Vintage matters

Wine isn’t lagging far behind cocktails with exorbitant prices these days, at least in some bars. (Photo: Image via punchdrink.com)

Everyone who is into wine knows the importance of vintage. When writing the name of a wine, the vintage is as vital as the producer, variety and region. That is because every wine from every season is different.

So, I get frustrated when I see a sweeping disclaimer on the bottom of a wine list simply stating that ‘vintages are subject to change’. Even worse, is after carefully selecting wine from a specific vintage, a different vintage is presented without comment.

It does not only relate to bottles. I have had three occasions in the last month where the wine-by-the-glass I was poured was not the vintage listed. Now admittedly these were local eateries and not fine dining establishments. But that is beside the point. Vintage matters.

Some restaurants may put a simple disclaimer to cover themselves from a legal standpoint if a disgruntled customer gets picky. However, I would like to see the occurrence dealt with in a more detailed fashion, acknowledging that occasionally the vintage selected may not be available and that the establishment will endeavour to inform you of this and discuss an alternative.

Of course, many restaurants handle this extremely well and thanks to those with well-managed selections and knowledgeable, informed staff.

With local wines, I think a misnomer exists that as the Australian climate is generally warmer than our European counterparts, we don’t get extremes in season from year to year. However, there are years where wines look significantly different to others. 2011 was one of those seasons for some, but certainly not all, regions.

But it is not only about the strength or character of the vintage. Sometimes it is purely about the age of the wine. If I have deliberately chosen a five-year-old red, I don’t then want to be presented with the younger current release, whether it be by the bottle or glass.

From the restaurant’s point of view, I admit that it is costly, time-consuming and wasteful to regularly reprint wine lists, especially when dealing with large inventories.

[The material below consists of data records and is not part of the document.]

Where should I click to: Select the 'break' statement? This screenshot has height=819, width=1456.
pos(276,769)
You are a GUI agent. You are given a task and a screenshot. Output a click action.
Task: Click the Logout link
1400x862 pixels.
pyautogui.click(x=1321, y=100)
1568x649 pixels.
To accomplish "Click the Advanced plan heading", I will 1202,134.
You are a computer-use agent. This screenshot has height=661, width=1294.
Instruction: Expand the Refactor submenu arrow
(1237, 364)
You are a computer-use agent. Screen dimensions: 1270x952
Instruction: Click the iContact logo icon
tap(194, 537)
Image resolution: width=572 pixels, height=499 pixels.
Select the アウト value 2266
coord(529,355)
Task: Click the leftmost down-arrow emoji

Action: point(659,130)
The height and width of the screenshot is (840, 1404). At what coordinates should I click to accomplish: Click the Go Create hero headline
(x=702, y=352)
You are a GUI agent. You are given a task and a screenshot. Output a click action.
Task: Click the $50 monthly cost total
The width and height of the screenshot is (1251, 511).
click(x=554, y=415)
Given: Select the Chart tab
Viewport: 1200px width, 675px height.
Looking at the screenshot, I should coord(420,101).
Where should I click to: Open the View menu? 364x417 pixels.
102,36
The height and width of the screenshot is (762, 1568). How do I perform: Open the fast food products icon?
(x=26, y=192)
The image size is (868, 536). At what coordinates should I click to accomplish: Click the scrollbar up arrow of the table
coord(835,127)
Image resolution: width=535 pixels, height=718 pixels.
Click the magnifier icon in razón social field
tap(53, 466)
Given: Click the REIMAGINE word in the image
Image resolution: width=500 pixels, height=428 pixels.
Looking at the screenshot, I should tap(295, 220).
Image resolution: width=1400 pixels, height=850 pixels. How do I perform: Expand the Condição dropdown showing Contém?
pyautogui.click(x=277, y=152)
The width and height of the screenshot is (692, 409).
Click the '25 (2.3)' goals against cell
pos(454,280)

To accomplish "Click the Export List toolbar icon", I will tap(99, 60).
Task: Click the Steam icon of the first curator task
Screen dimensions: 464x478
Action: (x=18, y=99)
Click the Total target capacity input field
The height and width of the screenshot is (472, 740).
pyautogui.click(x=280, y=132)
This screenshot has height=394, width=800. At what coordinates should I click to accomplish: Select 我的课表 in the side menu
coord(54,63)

And one may also pose the argument that many customers would simply not notice or be worried by it. However, the wine-drinkers of Australia are becoming savvier, and vintage is a fundamental parameter that conveys information about wine style and quality.

So, from the restaurant’s point of view, it comes down to solid staff training so that there is an awareness of the importance of vintage. And from the customer, a polite ‘This is not what I was after, could you please suggest something else?’ rather than making an unnecessary fuss.

Proper communication regarding vintage changeovers is essential, rather than simply accepting the fact, or hoping that no one will notice.

2 thoughts on “Vintage matters”

  1. Bob Lidd says:

    The vintage issue also crops up with the wine shops owned by supermarkets and some others. For example, Dan Murphys displays the vintage for particular wines when one gets down to the page of the actual wine. However, weasel words in the Ts & Cs attempt to absolve them of getting that wrong. Vintage Cellars do the same. Looking in the store is the only way to be certain.

    I should point out that when Dans name the wine and the vintage appears as part of the name, then you will get only that vintage. It usually applies to cellared releases.

  2. Mark says:

    100% agree. It’s not hard to update weekly if not daily. It’s part of the som’s job. Even worse is when there’s no vintage mentioned; in which case I order beer.